A side starts with Don’t you feel Alright? and our gentlemen start asking akward questions.. it follows You move me , and our good kids from Conero mountain have nothing to envy to The Gories . With Get On and Howlin’ at the Moon, they cross the blues frontier. A dirty, soiled blues, made of black misery, like that indifference which makes us forget of being human. Radio Plays tunes us on wild frequencies. Then A side ends with two pearls of wisdom: Tell Me Goodbye and Candy Man . The first is remarkable for devilsh mouth organ annd percussions; the latter, for a riff on the boundaries of punk.
We are only halfway, and notwithstanding the band’s name, I wouldn’t hinder the way of these gentlemen.

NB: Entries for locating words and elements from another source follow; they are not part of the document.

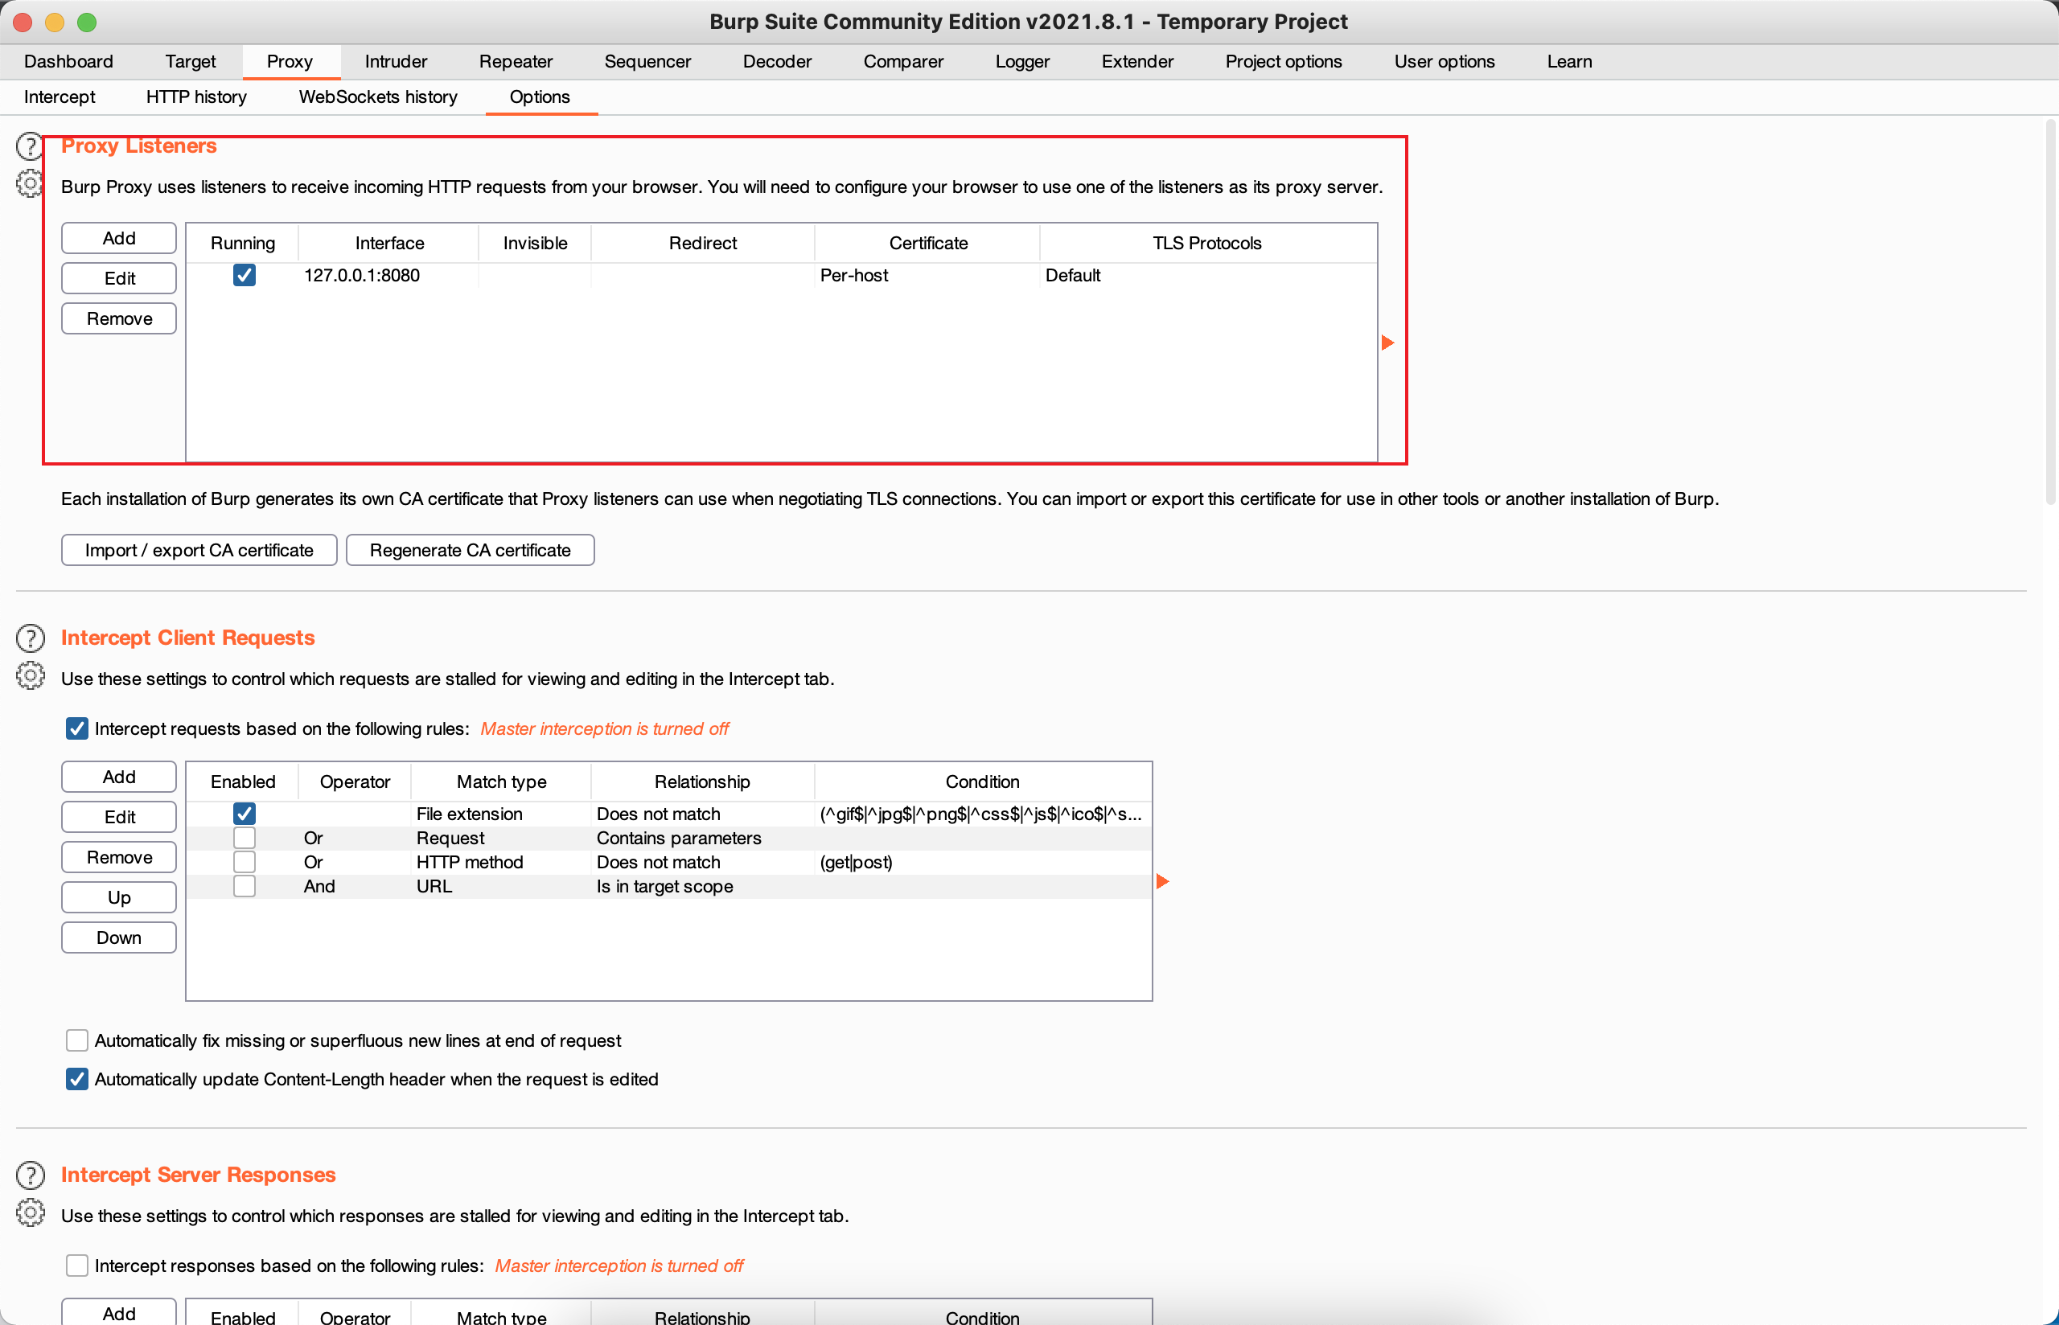Open help for Intercept Client Requests
Viewport: 2059px width, 1325px height.
pyautogui.click(x=30, y=638)
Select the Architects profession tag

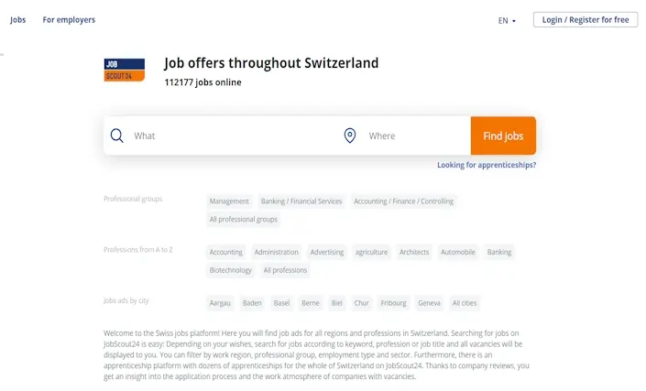[414, 253]
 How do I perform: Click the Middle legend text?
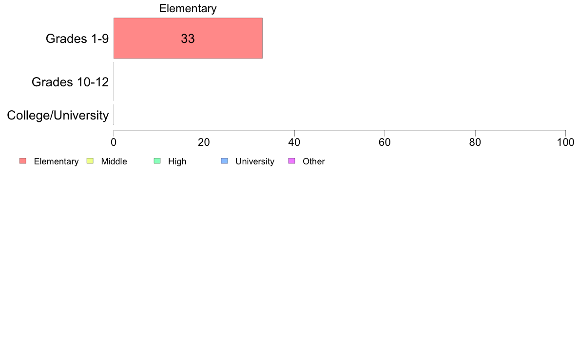click(x=114, y=161)
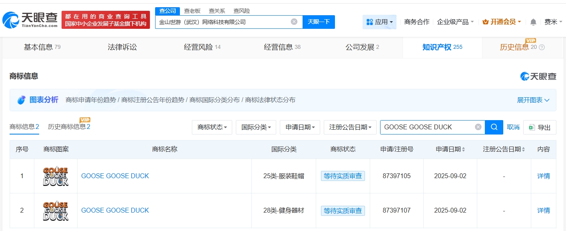The image size is (566, 231).
Task: Export trademark list via 导出 button
Action: (540, 127)
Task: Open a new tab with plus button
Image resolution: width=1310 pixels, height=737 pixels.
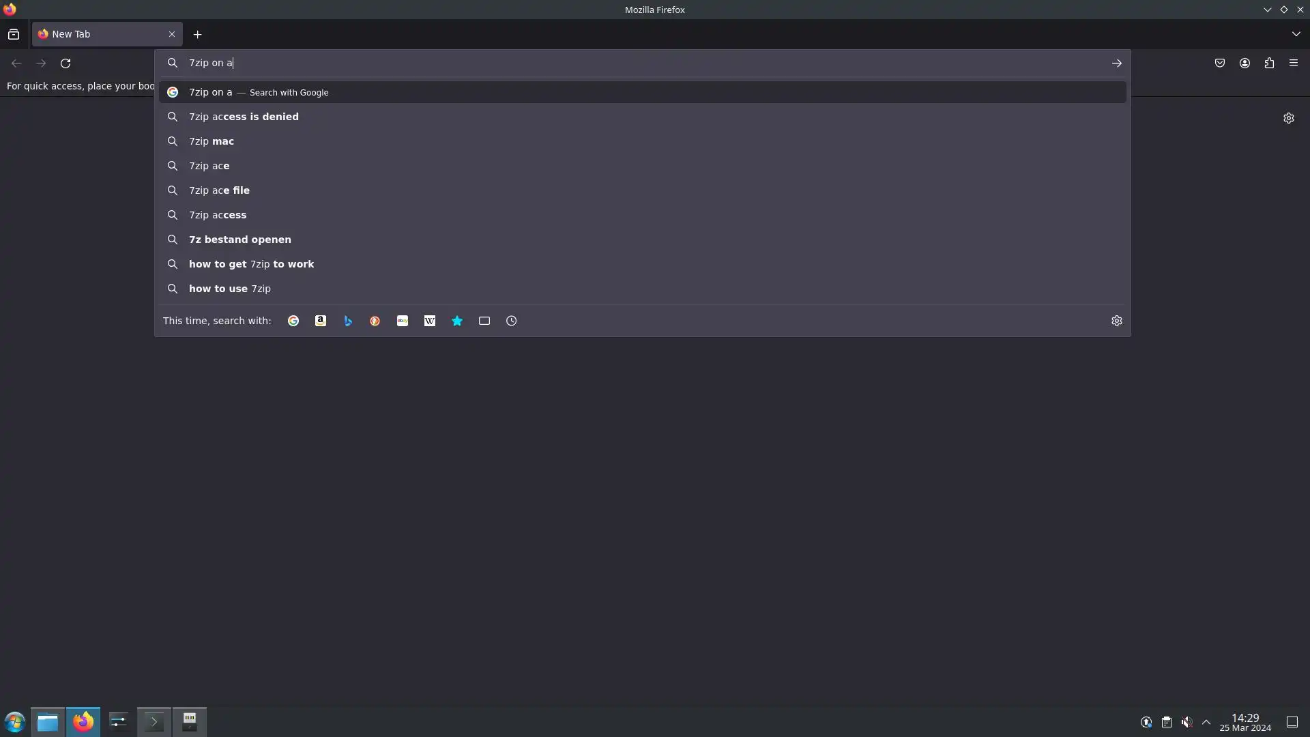Action: pos(197,35)
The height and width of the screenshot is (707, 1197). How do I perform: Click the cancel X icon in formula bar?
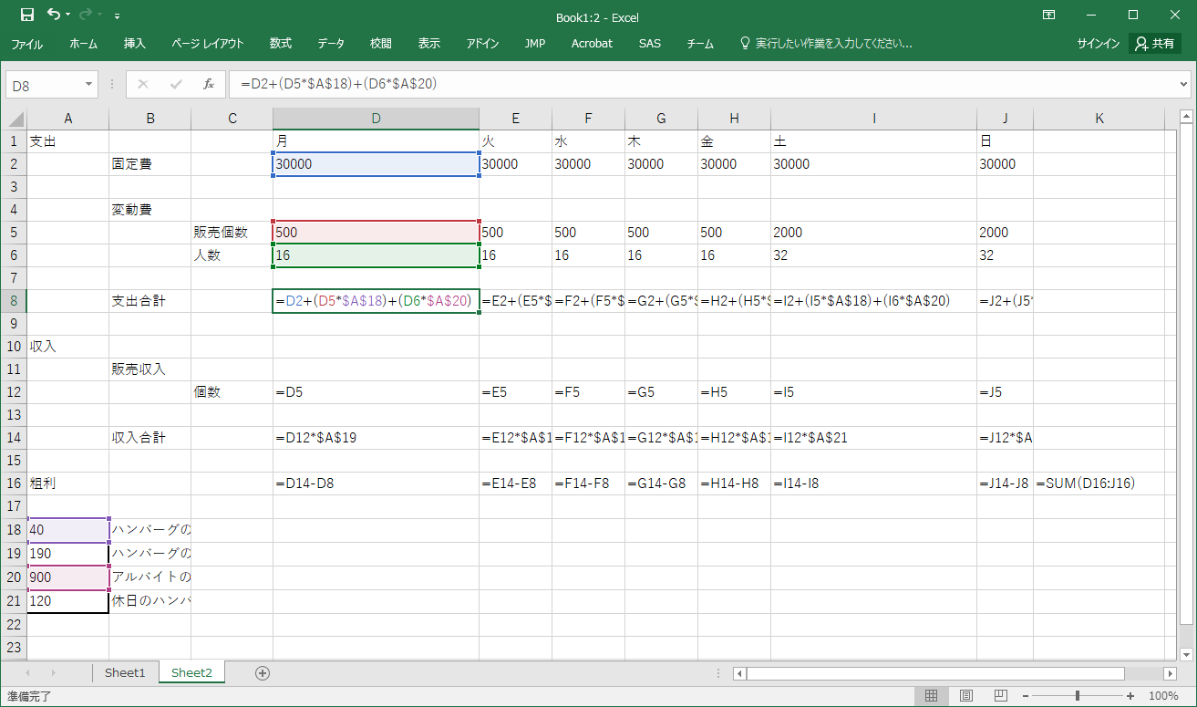(142, 85)
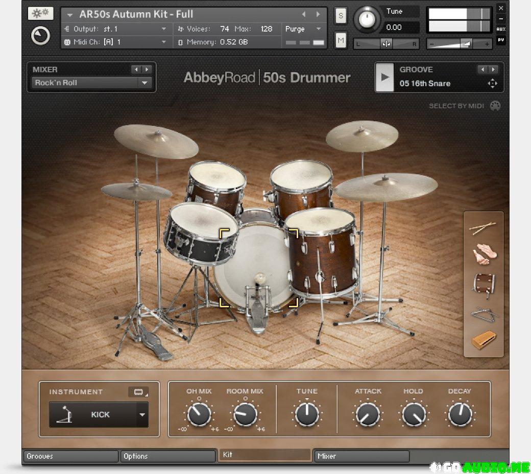
Task: Choose the triangle percussion icon
Action: tap(482, 313)
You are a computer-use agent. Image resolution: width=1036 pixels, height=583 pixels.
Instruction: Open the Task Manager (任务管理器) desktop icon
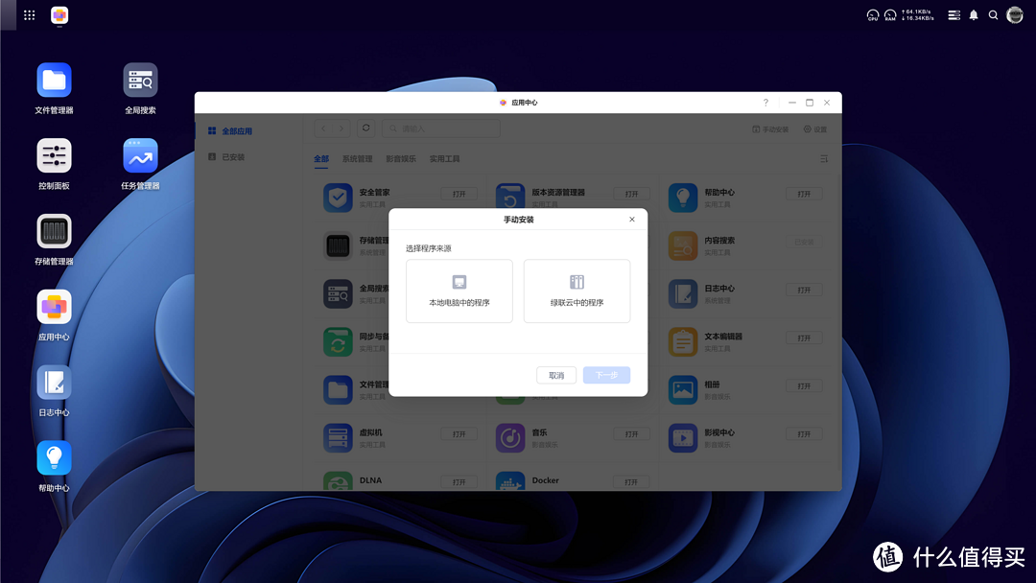click(x=140, y=156)
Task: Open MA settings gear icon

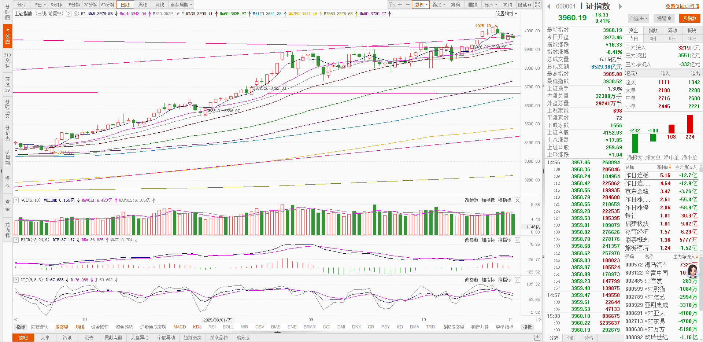Action: click(x=76, y=14)
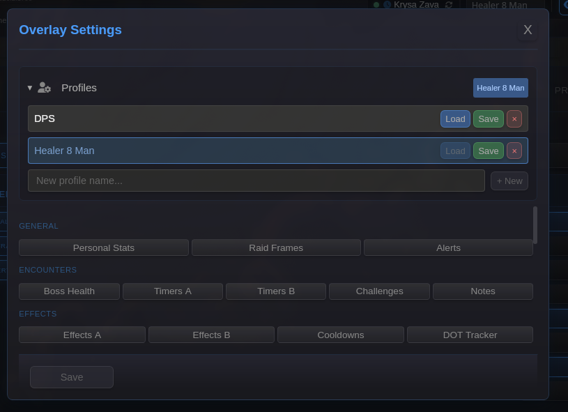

So, it’s time for Black Soldier, and it is like Black Power ‘s army go to mosh under the stage of black heroes of the history of Music. Then there is Hate Me, a poignant ballad, that kind I love so much. It is like Etta James , in a modern, distorted key, would scream out loud all of her desperation for a lost love. Unique, difficult and dangerous. Next songs may easily be hot singles. No More Wrong Note , like taking notes for garage music.. Far from You, and Detroit rotten sound is not that far.. I Said Not , still no compromises..
Last song is Into the Rough, and The Gentlemens leave all the doors open to the future.
A record which sounds good; no rest, no frills. Something rare these days; and, you know, that’s what also gentlemen are.